But paradoxically the tragic view of life doesn't beget mere glumness. Instead, it teaches prudence which can be a good thing and occasionally a lifesaver. It actually inculcates a more profound appreciation of those moments of happiness and bliss, for the tragic view of life cautions us that these are not the products of will and planning, but rather mostly the result of serendipity. Those with the tragic view do not believe that everything must end in tragedy; rather, they believe that tragic endings are an ever present possibility.
As we mature we are ushered into the complexities of life. But when the willingness to accept these complexities is blunted or eliminated, maturity never arrives. Many remain in an adolescent state preferring an optimistic gloss on a simple-minded model of the world. As Thomas Homer-Dixon wrote recently:
Collectively we have been behaving like adolescents – believing we're invulnerable, living for today while ignoring tomorrow, and sneering at anything that smacks of prudence.

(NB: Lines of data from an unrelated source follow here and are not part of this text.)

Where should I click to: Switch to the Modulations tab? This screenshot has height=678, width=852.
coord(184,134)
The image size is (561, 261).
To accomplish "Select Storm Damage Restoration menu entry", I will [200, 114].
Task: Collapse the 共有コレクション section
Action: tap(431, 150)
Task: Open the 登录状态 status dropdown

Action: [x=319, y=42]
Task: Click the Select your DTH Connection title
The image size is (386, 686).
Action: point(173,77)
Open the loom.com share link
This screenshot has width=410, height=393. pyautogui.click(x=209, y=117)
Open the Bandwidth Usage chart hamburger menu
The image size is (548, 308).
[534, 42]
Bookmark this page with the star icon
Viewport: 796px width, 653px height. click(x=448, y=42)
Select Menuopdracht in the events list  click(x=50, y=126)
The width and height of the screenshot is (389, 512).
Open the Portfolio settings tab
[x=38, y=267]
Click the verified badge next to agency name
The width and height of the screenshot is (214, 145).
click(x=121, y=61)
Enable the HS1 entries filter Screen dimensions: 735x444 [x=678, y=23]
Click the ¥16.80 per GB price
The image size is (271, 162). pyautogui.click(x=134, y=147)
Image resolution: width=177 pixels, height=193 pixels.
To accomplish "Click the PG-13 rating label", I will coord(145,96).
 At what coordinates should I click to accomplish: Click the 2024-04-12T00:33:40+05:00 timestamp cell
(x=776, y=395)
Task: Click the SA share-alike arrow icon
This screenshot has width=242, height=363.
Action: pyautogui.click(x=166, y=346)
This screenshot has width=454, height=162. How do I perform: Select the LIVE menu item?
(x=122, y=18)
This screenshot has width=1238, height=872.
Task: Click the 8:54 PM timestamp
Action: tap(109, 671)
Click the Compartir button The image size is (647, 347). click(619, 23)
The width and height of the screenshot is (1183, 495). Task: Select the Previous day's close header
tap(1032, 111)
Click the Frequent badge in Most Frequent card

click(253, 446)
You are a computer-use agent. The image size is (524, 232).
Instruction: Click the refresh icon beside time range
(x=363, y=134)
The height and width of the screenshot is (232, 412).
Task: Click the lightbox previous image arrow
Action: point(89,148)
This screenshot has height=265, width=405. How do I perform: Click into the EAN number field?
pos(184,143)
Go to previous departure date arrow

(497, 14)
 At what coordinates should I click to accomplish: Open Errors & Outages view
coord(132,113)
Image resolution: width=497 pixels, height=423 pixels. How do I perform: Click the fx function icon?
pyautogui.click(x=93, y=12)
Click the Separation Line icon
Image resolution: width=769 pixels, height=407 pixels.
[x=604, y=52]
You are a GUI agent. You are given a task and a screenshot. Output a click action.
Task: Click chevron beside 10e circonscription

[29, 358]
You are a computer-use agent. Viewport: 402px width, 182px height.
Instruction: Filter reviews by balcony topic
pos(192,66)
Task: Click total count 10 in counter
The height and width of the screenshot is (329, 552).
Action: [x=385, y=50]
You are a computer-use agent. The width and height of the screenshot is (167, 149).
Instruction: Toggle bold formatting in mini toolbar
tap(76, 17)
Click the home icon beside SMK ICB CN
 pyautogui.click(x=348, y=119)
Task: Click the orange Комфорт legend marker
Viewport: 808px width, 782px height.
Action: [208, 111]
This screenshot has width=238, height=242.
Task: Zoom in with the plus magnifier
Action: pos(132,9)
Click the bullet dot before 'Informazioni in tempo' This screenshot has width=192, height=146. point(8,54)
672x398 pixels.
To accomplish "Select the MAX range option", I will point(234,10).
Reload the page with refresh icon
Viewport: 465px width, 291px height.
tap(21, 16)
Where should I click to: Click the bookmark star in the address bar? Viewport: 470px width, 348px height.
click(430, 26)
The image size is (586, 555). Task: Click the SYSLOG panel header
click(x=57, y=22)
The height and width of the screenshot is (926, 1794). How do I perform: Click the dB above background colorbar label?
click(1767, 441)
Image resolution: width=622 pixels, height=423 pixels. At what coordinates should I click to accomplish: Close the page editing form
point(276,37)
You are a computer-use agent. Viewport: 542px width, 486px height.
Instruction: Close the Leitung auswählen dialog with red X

And, we have behaved this way when it comes to the financial legerdemain which has brought the world economy to its knees. The high priests of finance had the adolescent exuberance for trading and making money, but none of the appreciation for the hazards embedded in the complex financial instruments they were selling.
The tragic view of life teaches humility in the face of complexity. That humility is notably lacking in the world of neoclassically trained economists, the ones who run the houses of finance and public policy in nearly every Western economy. The levers and pulleys of the economy seem plainly obvious to them. And, the idea that we could fail to understand the risks we are taking with our financial system or find ourselves dangerously short of critical commodities needed to run modern society is labeled preposterous. (These economists sound a little like the adolescents Homer-Dixon describes above.)
But a deeper understanding of the complexities of a world society embedded in a vastly complex biogeochemical system called the Earth requires a more sober assessment. Homer-Dixon says in his book, "The Upside of Down," that the emphasis on efficiency over resilience in our various human systems has left us vulnerable to the multiple threats of climate change, energy depletion and biodiversity destruction.
Joseph Tainter, author of "The Collapse of Complex Societies," posits that increasing complexity in society eventually leads to diminishing and then negative returns and results in a society more vulnerable to collapse.
Jared Diamond, author of "Collapse", focuses on the environmental damage which led to the disappearance of previous societies including Greenland Norse settlements, Easter Island, the Anasazi in what is now called the American southwest, and the Mayans. Our complex relations with and dependence on the natural world give Diamond concern about the future of modern industrial civilization.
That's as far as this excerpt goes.